Q&A: What Is ClearML Data and How Does It Work?

More often than not, I forget how tricky something can be to new people. When I have been doing something for a while, it’s obvious. To me. An example would be roasting my own coffee. It’s obvious (again, to me) that I have to keep a detailed diary of how much I put into the roaster. What temperature. How long. Sun dried or wet. The list goes on.

Recently I was reminded that this also happens a lot in computing. I mean a LOT. People ask what seem to be a simple question but it turns into a much deeper exposition. We usually have 2 or 3 of these satori (or “profound awakenings”) each day in the slack channel.

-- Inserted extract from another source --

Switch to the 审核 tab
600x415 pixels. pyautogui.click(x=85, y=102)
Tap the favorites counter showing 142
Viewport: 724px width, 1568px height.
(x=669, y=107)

Take for example, this question and answer thread about clearml-data. Names have obviously been removed to protect the innocent 😉

The initial question was pretty simple. Someone was exploring ClearML to see if it fit their needs. They liked the look of the UI but didn’t see where the part that handled the data. No place for directly specifying the data sources etc.

This is understandable, only when you consider that a dataset is represented by a task (or experiment in UI terms). It is it’s own Task type, so it is easy to search and browse through them. With the addition of tags, this also means that you get finer granularity search capabilities.

 
The Real Question is ..

 

However, this then leads onto the “real” question, which was

For example, let's say you have a basic project in which the workflow is:
You read a csv stored in your filesystem.
You transform this csv adding some new features, scaling and things like that.
You train a model (usually doing several experiments with different hyperparameters).
You deploy the model and is ready for making predictions.
How would you structure this workflow in Tasks in ClearML?

The answer given demonstrates  one of the basic flows

1. use clearml-data and create a dataset from the local CSV file clearml-data

clearml-data sync --folder (where the csv file is)

2. Write some python that takes the csv file from the dataset and creates a
new dataset of the preprocessed data

from clearml import Dataset
original_csv_folder = Dataset.get(dataset_id=args.dataset).get_local_copy()

# process csv file -> generate a new csv

preprocessed = Dataset.create(...) preprocessed.add_files(new_created_file)
preprocessed.upload() preprocessed.close()

3. Train the model (i.e. get the dataset prepared in (2)), add output_uri to
upload the model (say to your S3 bucket of clearml-server)
preprocessed_csv_folder =
Dataset.get(dataset_id='preprocessed_dataset_if').get_local_copy()

4. Use the clearml model repository (see the Models Tab in the Project
experiment table) to get / download the trained model